• [WHAT YOU WILL DO]: Below is a block of records; repeat each one exactly.

(Stored items)
=== Begin Enclosure ===

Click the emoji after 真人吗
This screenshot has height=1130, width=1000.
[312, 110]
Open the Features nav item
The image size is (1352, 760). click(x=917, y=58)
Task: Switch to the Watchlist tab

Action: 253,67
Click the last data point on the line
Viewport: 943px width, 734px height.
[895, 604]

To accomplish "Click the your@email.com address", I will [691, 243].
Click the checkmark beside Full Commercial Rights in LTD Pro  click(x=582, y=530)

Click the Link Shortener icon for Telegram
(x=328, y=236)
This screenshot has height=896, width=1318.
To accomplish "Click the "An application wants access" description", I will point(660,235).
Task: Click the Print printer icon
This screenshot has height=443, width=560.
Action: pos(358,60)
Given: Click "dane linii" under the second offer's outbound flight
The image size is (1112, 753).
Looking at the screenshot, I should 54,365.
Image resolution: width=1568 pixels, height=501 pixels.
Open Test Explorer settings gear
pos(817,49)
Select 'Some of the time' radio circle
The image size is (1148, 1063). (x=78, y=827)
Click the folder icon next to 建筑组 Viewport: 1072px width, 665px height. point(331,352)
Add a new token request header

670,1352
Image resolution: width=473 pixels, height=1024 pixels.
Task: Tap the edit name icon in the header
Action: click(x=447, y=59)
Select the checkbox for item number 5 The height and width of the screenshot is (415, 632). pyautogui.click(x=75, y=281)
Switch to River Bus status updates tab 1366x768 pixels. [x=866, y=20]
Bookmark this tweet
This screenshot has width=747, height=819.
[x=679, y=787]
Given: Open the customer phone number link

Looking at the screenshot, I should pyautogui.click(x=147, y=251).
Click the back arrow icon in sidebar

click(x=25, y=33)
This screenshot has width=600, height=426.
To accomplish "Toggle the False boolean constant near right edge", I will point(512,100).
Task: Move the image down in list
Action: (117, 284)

=== End Enclosure ===

• [RESPONSE BOX]:
Click the emoji after 真人吗
This screenshot has height=1130, width=1000.
[312, 110]
Open the Features nav item
The image size is (1352, 760). click(x=917, y=58)
Task: Switch to the Watchlist tab

Action: 253,67
Click the last data point on the line
Viewport: 943px width, 734px height.
[895, 604]

To accomplish "Click the your@email.com address", I will [691, 243].
Click the checkmark beside Full Commercial Rights in LTD Pro  click(x=582, y=530)

Click the Link Shortener icon for Telegram
(x=328, y=236)
This screenshot has height=896, width=1318.
To accomplish "Click the "An application wants access" description", I will point(660,235).
Task: Click the Print printer icon
This screenshot has height=443, width=560.
Action: pos(358,60)
Given: Click "dane linii" under the second offer's outbound flight
The image size is (1112, 753).
Looking at the screenshot, I should 54,365.
Image resolution: width=1568 pixels, height=501 pixels.
Open Test Explorer settings gear
pos(817,49)
Select 'Some of the time' radio circle
The image size is (1148, 1063). (x=78, y=827)
Click the folder icon next to 建筑组 Viewport: 1072px width, 665px height. point(331,352)
Add a new token request header

670,1352
Image resolution: width=473 pixels, height=1024 pixels.
Task: Tap the edit name icon in the header
Action: click(x=447, y=59)
Select the checkbox for item number 5 The height and width of the screenshot is (415, 632). pyautogui.click(x=75, y=281)
Switch to River Bus status updates tab 1366x768 pixels. [x=866, y=20]
Bookmark this tweet
This screenshot has width=747, height=819.
[x=679, y=787]
Given: Open the customer phone number link

Looking at the screenshot, I should pyautogui.click(x=147, y=251).
Click the back arrow icon in sidebar

click(x=25, y=33)
This screenshot has width=600, height=426.
To accomplish "Toggle the False boolean constant near right edge", I will point(512,100).
Task: Move the image down in list
Action: (117, 284)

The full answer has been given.